*WHAT YOU SHOULD DO*:
Return every line from the records below in which the word "dimensions" is found.

Start of SUPPLIED INFORMATION

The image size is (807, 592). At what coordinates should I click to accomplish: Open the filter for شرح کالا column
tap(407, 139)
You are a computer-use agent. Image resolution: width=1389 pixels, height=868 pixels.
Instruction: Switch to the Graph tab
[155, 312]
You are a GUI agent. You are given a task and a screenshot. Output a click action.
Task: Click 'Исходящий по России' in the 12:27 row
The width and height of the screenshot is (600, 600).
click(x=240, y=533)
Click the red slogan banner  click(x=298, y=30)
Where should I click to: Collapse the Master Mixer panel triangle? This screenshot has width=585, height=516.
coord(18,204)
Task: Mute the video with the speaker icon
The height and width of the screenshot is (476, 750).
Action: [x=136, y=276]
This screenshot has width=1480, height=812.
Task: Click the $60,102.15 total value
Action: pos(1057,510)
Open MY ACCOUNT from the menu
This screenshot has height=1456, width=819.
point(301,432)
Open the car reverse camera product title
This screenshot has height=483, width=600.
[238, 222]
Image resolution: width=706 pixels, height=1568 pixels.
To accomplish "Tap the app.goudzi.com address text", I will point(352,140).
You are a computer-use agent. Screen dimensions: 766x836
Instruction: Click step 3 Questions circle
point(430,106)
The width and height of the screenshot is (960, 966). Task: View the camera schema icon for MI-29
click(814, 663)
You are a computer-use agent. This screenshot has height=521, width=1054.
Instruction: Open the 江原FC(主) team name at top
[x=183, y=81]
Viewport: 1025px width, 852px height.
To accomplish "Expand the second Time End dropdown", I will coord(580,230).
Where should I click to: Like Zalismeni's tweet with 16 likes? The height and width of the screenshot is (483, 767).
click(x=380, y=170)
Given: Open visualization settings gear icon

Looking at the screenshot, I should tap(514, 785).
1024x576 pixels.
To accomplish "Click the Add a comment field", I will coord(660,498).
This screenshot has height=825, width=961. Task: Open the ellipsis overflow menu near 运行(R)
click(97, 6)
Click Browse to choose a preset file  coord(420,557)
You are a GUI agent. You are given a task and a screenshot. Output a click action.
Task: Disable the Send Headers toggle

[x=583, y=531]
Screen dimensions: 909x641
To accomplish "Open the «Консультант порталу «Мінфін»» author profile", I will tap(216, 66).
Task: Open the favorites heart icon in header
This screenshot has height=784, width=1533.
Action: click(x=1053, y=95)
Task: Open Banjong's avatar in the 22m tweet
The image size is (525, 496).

End of SUPPLIED INFORMATION

*ANSWER*:
You are a computer-use agent. Screen dimensions: 766x836
Screen dimensions: 909x641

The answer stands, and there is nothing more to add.